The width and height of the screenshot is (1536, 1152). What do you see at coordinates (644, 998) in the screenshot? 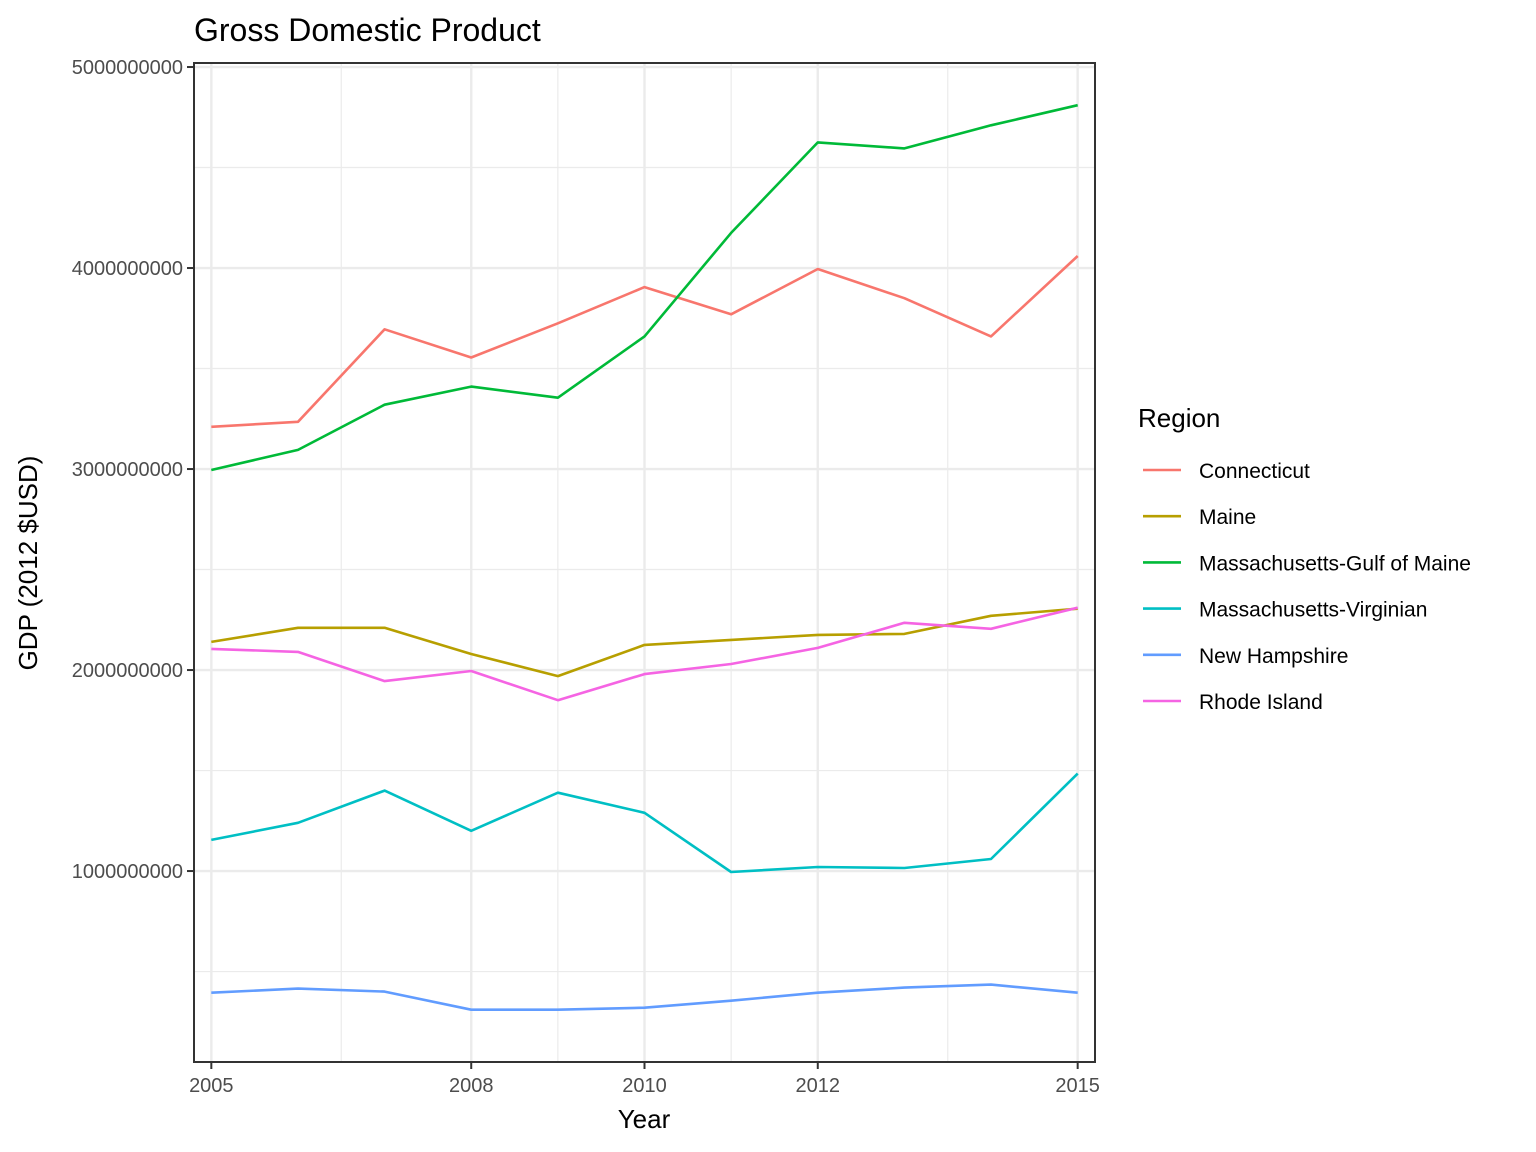
I see `series-line-new-hampshire` at bounding box center [644, 998].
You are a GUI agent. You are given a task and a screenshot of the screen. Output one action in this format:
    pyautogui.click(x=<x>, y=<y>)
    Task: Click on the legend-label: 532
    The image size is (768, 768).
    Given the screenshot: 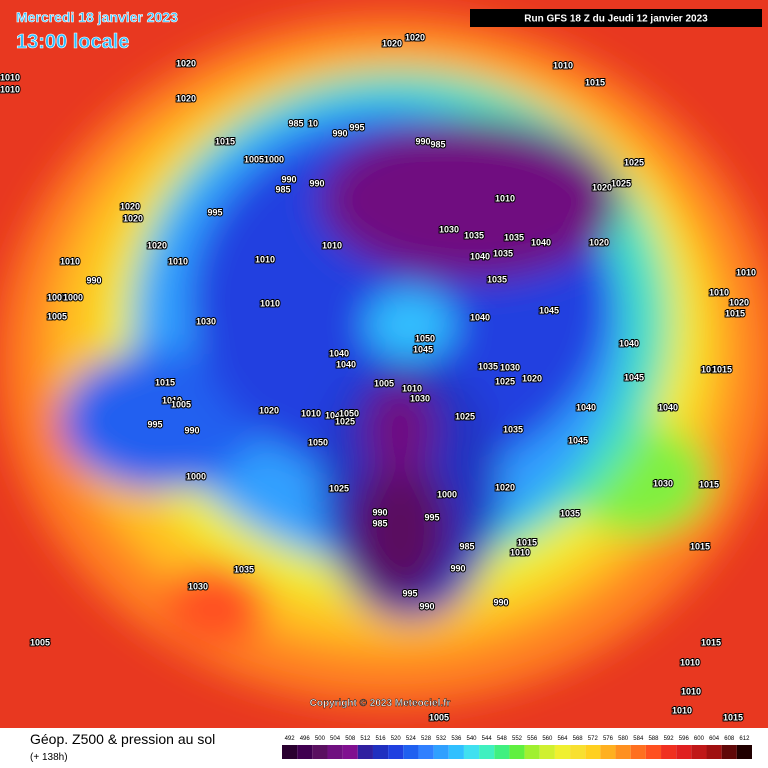 What is the action you would take?
    pyautogui.click(x=442, y=739)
※ ※ ※
• _WORK TO COMPLETE_:
Render the material as a numbered list, from its beginning through the line containing "center [644, 998].", with both ends included, blank lines omitted, and the pictures left out.

• _EXERCISE OUTPUT_:
1. The width and height of the screenshot is (1536, 1152). What do you see at coordinates (644, 998) in the screenshot? 
2. I see `series-line-new-hampshire` at bounding box center [644, 998].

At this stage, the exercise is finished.